Despite that, Norris insisted his satisfaction isn’t derived from having beaten Verstappen, but rather making those who support him – friends, family and colleagues – proud.
“My motivation is not here to prove I’m better than someone else,” Norris said. “That’s not what makes me happy. I’m not going to wake up tomorrow and go, ‘I’m so happy because I beat Max.’ I honestly, deep down, don’t care about that.
“I’m proud because I feel like I made a lot of other people happy. I made my engineers Will [Joseph[, [Andrew] Jarv [Jarvis] as well – they don’t get to see their family much. They’ve seen me grow up more than they’ve seen their own kids grow up.
“I feel bad about that. But the fact that they put so much effort into making me perform and helping us all perform. The fact I get to make them feel like their time has been, hopefully, a little bit worth it – that’s what makes me so happy.”
The future for Norris
As is the nature of top-level sport, just hours after Norris had taken the chequered flag, attention had already turned to the future, and whether more championships will follow.
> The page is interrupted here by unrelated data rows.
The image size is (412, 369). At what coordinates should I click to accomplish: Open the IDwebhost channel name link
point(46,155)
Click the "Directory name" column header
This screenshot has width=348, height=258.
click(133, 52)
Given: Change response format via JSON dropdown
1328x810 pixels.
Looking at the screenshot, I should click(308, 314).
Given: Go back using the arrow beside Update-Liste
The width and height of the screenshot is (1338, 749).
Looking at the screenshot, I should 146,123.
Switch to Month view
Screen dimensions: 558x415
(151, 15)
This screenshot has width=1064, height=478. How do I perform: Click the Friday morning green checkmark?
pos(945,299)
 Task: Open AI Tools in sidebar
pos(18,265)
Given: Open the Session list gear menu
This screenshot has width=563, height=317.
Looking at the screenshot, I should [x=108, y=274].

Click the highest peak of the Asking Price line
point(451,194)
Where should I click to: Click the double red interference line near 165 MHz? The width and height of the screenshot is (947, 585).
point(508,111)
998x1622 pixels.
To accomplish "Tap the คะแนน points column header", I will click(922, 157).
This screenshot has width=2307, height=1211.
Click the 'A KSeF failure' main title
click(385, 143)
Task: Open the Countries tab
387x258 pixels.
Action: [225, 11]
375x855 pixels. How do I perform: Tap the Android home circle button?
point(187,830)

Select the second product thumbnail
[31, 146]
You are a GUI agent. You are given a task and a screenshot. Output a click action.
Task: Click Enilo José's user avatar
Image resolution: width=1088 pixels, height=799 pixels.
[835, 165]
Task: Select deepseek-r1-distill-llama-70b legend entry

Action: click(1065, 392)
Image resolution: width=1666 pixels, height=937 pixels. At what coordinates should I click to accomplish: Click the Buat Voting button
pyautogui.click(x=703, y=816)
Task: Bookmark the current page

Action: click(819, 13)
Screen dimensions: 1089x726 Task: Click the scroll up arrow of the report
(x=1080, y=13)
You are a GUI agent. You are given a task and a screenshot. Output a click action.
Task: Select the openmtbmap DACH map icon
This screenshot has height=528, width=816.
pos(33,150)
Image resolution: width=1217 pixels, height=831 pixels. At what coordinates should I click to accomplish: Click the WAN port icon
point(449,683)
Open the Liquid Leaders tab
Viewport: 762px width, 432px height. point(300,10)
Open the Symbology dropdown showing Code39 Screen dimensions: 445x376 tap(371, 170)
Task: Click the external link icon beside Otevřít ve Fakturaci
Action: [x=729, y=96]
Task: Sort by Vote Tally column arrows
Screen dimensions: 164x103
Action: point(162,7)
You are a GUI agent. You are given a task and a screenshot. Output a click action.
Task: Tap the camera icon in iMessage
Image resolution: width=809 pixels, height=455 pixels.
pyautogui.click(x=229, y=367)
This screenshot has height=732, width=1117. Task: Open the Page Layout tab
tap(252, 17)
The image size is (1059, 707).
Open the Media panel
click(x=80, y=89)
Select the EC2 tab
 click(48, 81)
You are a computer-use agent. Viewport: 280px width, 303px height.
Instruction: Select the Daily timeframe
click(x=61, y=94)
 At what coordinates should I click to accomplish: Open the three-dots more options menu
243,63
While others might have taken the opportunity to assert themselves, particularly over the team-mate who they had beaten to the title, Norris did the opposite with Piastri, describing the Australian as “a guy who at some point in the future will probably beat me and be a world champion.”
With a huge change of regulations coming for next season, Norris is also well aware that McLaren’s spell at the front of the grid isn’t guaranteed to last.
“This might be my only time – I really hope it’s not,” he said. “And I am confident it’s not going be my only time of sitting here alone.
“But I want to enjoy this moment because not many people ever will get to experience what I’ve managed to experience today.”
With the pressure of delivering a championship for the people he cares about removed, Norris should in theory become an even more dangerous competitor for his rivals.
However, Britain’s 11th F1 champion is not overly worried about that.
Looking to the future, he said: “I hope it doesn’t change anything I do, the way I think, the way I do things.”